▶ _Tarefa escrita 1_
No artigo sobre a corrupção, quais princípios da administração pública são apontados como estabelecidos no artigo 37 da Constituição Federal?
▶ _Tarefa escrita 2_
Prolongue o artigo sobre a corrupção, começando logo após a última frase apresentada.

▶ _Trecho fornecido_

—————

Ir direto para menu de acessibilidade.
Página inicial > Educação Contextualizada > A CORRUPÇÃO E NÓS, artigo de Apolo Heringer Lisboa
Início do conteúdo da página

A CORRUPÇÃO E NÓS, artigo de Apolo Heringer Lisboa

Publicado: Sexta, 21 de Junho de 2019, 08h29 | Última atualização em Sexta, 21 de Junho de 2019, 08h29 | Acessos: 401

 

20/09/2006

I

 

O humorista Millôr Fernandes satirizava o movimento Rearmamento Moral de 1964, proposto pelo golpe militar e por um movimento de mulheres, dizendo: as armas nós sabemos onde elas estão, mas quem entra com a moral!

 

Referia-se ao moralismo da UDN e dos militares, que soava falso. A repulsa ao trabalhismo, às reformas e ao socialismo, gerava um discurso liberal rancoroso, de conteúdo direitista, mostrando que os interesses reais de implantação da ditadura eram camuflados no brilho do verniz ideológico liberal.

Aprendemos que é necessário integrar e compartilhar a justiça social, a democracia e o respeito aos princípios republicanos da administração pública, estabelecidos na Constituição Federal, artigo 37, que são a legalidade, impessoalidade, moralidade, publicidade e eficiência. Diversas gerações têm se empenhado nesta trilha. No entanto, liberdade, democracia e justiça social não podem ter como base política a mentira e a corrupção. São valores excludentes.

 

Precaução nunca é demais com a moralidade exibida, a ostensiva vocalização na forma de denunciar, atitudes que notabilizaram os fariseus no Judaísmo. Estamos vendo na televisão notórios corruptos falando em moralidade, das tribunas das CPIs. Não devemos acreditar neste estilo. A discrição, a efetividade, a simplicidade, o exemplo, a perseverança e a esperança de que este mundo pode mudar para melhor devem nortear nossas propostas, ações e, sobretudo, nossa metodologia. Gandhi nos dá muitas lições ao falar do exemplo, da prática coerente com o discurso.

 

As práticas indevidas, na esfera pública quanto privada, precisam ser erradicadas de nossa cultura. Ou seja, não compactuar com a corrupção, não ser conivente com ela nem cúmplices de suas maracutaias. Mas procurar caminhos que possam levar a sociedade a se transformar, com firmeza, amor e a força do exemplo. Temos que ser criativos. A lei e a repressão não vão mudar o mundo, mas a transformação da consciência e da cultura.

As iniciativas destemidas, individuais ou de pequenos grupos, com potencial maior de riscos pessoais, têm acontecido, e gerado resultados importantes. Nossa admiração é grande pelo gesto destas pessoas, que furam bloqueios e geram fatos e mudanças, pela inteligência e coragem pessoais. Mas a mobilização social deve prevalecer, expressando o caráter coletivo da indignação, substituindo a fase heroica individual do início. É necessário se apoiar e trabalhar em parceria com as instituições governamentais voltadas para a fiscalização, investigação, intervenções judiciais e repressão aos casos de corrupção.

—————

▶ _Trechos do material_
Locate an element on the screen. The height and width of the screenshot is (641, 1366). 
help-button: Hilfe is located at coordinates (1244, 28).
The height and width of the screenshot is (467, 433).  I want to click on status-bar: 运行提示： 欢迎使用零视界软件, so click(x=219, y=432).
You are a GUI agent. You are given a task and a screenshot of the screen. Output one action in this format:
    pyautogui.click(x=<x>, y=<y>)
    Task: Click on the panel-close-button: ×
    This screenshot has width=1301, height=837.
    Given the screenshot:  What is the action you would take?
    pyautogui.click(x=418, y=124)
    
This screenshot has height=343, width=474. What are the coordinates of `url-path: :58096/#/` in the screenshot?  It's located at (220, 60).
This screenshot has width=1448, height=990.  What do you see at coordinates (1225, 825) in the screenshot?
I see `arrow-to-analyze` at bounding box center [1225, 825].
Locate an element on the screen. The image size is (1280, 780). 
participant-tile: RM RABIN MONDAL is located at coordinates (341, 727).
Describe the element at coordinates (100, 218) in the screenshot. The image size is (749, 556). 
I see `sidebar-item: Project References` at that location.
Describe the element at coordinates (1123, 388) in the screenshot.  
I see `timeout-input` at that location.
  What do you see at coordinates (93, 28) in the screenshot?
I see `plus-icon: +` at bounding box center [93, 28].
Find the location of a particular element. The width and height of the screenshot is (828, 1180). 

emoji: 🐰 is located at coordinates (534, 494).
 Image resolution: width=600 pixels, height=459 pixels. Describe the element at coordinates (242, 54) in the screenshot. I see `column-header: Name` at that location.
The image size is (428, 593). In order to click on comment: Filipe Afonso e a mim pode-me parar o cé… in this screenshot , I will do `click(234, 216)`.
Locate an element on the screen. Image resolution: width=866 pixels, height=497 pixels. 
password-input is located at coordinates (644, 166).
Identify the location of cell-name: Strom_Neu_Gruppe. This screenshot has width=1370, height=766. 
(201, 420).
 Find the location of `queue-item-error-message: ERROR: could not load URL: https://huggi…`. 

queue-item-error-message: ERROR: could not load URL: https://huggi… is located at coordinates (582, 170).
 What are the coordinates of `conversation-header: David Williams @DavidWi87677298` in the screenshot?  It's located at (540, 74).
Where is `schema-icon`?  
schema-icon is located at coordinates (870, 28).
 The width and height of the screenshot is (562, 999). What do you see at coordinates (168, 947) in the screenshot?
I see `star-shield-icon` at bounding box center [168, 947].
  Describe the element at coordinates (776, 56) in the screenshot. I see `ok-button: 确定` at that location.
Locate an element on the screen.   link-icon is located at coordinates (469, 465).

—————

▶ _Área de resposta 1_
Legalidade, impessoalidade, moralidade, publicidade e eficiência.

▶ _Área de resposta 2_
 

Vivemos num baseado nas relações capitalistas de produção, privada ou de Estado, onde o capital preside as relações sociais de trabalho e de consumo. Os países ditos comunistas são ou foram capitalistas de Estado, tentando fazer frente ao imperialismo do capital, pois o capital privado tem cobertura política e militar do Estado.

  

Uma das contradições desse sistema é que o essencial não está à venda no mercado. A sociedade não pode ser dirigida pelo dinheiro, mas por outros valores que são essenciais. A corrupção é enraizada internacionalmente, seguindo as rotas do comércio, da política, do capital financeiro-industrial. Lideranças políticas subalternas colaboram com as grandes negociatas internacionais feitas dentro das regras legais impostas pelos mais fortes. Uma ação eficiente de combate à corrupção deve buscar se organizar internacionalmente.

 

Os escândalos em torno da alta remuneração dos agentes públicos eleitos ou não, dos três poderes da República, são um desrespeito grave à democracia e às nossas condições sociais. Precisamos desencadear a mobilização pela formação de núcleos, com a metodologia da autonomia articulada. É questão de honra prosseguir nas ações políticas e jurídicas, propondo reformas na legislação, que aperfeiçoem nossas instituições. Uma vitória importante o Brasil obteve, embora parcial, quando foi aprovado em 2004 uma reforma da Constituição para que o teto salarial do presidente do STF fosse o maior salário pago em qualquer nível de Estado. Mas o teto foi muito elevado, e ainda assim, continuam as resistências à medida, burlando sistematicamente a decisão.

 

Recentemente, graças ao deputado federal Roberto Jefferson, da base de sustentação do governo Lula, tomamos conhecimento do que nos era ocultado. Não importa aqui suas motivações, sua vida pregressa, mas nisto ele foi melhor do que os que julgávamos do nosso lado e nos enganaram. Como no dito popular: quem não tem cachorro caça com gato. Suas denúncias desnudaram o atual sistema político-partidário do país.

 

Prosseguindo na metodologia de pensar macro e sistematicamente, combinando-a com ações locais e imediatas coerentes, eficientes, respeitadas e bem organizadas, podemos alavancar a mobilização social e conquistar nossos objetivos.

 

                                                         II

 

Minha visão mais geral é de que a corrupção pode ser controlada e submetida pela força da sociedade. E que devemos prosseguir na utopia de sua completa erradicação. Mas o que é mesmo a corrupção?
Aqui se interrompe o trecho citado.